- _Instructions for the task_
Among the entries below, count the lines that contain the word "project". Write down only the total.

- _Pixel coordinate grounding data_
##########
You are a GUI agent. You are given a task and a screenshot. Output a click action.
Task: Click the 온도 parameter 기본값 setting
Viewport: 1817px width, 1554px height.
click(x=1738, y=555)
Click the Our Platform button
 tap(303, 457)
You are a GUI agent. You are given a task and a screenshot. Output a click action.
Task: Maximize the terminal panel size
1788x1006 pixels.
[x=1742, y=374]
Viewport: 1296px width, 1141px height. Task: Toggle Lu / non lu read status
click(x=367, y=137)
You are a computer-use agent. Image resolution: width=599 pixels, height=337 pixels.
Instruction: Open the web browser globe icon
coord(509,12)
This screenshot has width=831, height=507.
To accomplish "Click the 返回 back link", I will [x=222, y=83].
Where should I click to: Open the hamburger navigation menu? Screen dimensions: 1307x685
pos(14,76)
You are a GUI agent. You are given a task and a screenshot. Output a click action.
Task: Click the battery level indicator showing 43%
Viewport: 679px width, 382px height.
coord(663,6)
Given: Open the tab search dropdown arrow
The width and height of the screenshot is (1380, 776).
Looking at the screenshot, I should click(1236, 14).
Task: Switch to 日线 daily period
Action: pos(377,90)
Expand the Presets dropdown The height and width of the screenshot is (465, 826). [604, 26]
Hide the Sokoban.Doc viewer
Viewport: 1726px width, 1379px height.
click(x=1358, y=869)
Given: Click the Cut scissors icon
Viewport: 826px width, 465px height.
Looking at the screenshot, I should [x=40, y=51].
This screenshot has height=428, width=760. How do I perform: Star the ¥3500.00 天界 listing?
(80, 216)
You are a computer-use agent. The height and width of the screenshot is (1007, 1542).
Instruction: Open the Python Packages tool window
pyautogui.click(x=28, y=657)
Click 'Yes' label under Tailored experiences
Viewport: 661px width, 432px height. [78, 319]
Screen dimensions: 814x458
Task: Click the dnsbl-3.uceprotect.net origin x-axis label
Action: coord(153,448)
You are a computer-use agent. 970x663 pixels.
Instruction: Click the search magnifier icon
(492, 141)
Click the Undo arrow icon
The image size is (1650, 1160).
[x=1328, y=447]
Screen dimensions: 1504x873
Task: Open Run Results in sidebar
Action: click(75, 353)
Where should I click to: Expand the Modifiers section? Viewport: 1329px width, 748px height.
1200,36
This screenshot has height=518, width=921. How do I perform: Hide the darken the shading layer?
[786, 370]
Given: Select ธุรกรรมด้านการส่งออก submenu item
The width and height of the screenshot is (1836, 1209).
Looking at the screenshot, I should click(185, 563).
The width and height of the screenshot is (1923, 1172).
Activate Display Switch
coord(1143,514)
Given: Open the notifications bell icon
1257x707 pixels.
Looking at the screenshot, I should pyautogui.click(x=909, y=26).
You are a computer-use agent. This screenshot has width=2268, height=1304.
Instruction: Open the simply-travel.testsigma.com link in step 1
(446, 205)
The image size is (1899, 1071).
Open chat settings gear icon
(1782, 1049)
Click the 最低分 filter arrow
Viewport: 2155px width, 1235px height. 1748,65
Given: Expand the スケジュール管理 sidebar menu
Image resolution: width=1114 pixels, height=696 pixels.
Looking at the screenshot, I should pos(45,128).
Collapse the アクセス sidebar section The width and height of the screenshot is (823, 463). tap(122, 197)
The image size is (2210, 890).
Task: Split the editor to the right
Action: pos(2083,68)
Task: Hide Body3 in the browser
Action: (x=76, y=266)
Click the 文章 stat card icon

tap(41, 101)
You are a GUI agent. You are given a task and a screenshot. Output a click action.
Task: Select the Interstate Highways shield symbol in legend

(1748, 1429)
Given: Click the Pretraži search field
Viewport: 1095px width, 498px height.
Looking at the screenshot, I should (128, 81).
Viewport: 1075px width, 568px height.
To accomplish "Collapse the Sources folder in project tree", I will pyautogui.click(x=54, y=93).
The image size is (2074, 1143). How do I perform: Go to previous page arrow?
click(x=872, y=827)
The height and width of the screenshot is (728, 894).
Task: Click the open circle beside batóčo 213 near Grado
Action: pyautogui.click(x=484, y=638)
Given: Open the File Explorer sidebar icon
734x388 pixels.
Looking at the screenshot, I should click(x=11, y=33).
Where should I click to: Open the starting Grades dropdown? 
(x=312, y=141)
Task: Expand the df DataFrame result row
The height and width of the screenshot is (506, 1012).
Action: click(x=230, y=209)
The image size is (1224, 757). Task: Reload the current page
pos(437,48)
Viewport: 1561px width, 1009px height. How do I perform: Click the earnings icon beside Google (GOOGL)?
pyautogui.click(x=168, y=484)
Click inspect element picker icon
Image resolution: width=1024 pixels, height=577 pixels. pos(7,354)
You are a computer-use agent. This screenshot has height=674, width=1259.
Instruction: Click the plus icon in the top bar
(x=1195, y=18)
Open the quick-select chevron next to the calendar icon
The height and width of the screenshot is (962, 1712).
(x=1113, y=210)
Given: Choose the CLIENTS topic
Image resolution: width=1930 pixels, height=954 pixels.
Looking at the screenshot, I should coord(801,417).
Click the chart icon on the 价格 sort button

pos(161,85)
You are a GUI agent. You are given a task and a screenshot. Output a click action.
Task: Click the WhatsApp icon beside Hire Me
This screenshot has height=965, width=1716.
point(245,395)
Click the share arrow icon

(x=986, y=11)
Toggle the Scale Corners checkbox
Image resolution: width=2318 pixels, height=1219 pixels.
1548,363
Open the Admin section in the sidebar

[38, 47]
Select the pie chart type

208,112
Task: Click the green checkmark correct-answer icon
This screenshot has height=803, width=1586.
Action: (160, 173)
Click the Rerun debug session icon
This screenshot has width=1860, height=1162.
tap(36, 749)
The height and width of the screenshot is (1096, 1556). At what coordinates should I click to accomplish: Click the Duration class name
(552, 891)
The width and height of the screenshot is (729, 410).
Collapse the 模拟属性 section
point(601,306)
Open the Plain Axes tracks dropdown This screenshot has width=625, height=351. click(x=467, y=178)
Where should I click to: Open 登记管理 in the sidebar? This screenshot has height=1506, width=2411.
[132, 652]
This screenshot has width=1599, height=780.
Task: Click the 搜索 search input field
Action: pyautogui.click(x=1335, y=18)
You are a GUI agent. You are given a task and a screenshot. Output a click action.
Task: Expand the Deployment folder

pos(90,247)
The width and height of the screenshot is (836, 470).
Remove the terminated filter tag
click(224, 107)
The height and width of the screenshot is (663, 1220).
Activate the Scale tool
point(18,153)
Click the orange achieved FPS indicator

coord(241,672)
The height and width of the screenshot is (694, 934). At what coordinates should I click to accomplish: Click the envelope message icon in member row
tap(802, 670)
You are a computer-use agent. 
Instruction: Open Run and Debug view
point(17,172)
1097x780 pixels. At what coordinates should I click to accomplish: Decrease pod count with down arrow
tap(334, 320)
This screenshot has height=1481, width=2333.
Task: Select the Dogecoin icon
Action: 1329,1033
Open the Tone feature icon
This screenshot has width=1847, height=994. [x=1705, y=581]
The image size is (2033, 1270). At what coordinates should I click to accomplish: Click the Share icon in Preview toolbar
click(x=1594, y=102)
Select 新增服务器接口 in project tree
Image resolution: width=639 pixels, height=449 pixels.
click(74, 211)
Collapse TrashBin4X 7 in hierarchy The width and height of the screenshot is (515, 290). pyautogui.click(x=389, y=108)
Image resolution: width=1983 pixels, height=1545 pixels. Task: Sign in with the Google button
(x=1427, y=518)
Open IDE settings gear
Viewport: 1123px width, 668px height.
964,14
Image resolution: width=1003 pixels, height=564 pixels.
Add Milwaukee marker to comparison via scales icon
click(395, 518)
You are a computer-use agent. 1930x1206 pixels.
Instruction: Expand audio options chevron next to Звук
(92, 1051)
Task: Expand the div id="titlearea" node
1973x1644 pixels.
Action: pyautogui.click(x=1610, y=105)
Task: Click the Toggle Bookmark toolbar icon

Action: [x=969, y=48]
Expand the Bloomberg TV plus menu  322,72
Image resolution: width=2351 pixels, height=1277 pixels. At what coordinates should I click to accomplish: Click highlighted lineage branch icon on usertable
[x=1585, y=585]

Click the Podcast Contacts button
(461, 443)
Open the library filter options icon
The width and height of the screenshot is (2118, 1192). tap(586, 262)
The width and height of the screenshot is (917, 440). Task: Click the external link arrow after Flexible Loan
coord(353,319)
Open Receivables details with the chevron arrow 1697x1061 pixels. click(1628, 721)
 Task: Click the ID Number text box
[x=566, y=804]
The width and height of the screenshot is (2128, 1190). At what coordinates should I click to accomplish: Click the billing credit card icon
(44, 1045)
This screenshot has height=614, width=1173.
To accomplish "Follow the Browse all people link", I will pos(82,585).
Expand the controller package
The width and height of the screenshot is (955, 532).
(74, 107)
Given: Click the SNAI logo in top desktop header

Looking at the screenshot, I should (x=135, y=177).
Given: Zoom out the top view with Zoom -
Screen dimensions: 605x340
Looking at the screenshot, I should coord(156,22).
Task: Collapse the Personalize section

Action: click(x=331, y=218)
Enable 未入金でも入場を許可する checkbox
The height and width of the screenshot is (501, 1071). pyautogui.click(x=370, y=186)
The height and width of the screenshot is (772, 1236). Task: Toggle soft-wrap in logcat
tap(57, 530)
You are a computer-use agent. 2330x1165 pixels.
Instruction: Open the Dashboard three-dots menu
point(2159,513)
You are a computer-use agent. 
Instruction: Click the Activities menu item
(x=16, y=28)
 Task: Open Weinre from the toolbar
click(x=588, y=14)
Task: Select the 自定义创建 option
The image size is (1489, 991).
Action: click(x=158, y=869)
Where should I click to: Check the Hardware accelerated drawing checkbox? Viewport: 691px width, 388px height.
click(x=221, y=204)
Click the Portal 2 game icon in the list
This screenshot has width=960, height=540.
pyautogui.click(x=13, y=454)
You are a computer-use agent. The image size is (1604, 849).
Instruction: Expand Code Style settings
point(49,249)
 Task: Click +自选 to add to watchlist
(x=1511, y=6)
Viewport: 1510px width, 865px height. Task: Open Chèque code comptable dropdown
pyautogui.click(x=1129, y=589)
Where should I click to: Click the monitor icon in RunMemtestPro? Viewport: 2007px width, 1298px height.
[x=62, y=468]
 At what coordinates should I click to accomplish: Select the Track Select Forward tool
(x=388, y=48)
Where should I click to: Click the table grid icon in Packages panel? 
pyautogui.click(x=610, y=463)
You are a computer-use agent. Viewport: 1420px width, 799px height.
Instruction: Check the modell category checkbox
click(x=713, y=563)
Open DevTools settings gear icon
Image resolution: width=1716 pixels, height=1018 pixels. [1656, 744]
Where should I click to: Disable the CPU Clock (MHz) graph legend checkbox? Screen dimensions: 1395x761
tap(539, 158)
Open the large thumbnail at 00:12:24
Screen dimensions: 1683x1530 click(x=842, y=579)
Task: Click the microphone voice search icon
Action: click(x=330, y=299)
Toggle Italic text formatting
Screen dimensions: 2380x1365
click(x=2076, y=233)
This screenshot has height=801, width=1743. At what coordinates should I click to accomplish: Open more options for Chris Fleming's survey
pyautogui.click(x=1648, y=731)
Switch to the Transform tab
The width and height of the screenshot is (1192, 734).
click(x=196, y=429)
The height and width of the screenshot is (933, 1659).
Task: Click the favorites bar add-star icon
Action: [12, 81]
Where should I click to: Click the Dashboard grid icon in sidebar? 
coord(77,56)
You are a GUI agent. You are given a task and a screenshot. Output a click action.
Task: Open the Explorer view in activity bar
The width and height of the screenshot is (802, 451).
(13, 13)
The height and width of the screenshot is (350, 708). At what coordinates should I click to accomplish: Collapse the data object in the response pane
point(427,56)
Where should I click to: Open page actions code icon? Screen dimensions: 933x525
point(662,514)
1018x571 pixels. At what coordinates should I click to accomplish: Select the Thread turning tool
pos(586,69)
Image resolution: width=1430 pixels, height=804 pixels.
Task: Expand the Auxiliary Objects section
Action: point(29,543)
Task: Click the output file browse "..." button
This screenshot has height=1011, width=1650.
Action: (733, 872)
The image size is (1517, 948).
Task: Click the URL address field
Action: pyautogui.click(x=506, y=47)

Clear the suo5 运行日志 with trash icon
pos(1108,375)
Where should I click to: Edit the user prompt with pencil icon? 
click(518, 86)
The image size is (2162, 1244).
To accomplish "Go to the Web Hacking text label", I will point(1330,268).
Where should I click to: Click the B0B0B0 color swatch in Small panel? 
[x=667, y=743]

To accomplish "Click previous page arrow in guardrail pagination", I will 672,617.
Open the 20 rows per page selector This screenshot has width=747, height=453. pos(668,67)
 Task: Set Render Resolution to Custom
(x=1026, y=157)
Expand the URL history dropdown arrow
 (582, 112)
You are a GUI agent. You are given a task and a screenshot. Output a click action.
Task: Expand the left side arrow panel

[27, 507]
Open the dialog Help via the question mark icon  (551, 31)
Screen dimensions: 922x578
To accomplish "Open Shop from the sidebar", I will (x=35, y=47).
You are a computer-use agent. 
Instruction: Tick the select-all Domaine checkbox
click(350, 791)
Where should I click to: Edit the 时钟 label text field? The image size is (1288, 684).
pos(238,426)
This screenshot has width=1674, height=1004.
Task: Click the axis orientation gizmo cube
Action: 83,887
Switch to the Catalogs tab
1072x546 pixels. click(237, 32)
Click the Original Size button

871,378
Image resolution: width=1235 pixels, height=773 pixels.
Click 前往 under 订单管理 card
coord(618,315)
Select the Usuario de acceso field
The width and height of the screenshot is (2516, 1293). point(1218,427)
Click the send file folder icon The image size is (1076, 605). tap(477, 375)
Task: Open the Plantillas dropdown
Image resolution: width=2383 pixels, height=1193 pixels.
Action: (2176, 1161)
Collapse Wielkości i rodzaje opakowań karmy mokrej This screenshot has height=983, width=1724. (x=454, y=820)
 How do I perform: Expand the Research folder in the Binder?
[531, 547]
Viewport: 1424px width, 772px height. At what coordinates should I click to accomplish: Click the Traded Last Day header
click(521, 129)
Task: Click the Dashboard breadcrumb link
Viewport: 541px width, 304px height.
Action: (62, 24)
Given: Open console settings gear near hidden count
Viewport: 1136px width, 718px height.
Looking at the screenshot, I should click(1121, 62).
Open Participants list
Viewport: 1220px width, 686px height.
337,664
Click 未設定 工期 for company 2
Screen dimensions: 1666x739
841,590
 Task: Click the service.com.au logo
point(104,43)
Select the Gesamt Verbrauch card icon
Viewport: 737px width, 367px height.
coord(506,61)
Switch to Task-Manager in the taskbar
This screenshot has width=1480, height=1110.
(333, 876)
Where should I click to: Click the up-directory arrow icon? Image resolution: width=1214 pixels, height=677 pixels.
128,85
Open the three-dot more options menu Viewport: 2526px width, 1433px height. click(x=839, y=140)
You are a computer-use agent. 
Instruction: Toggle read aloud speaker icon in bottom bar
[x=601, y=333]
##########
- _Task response_
2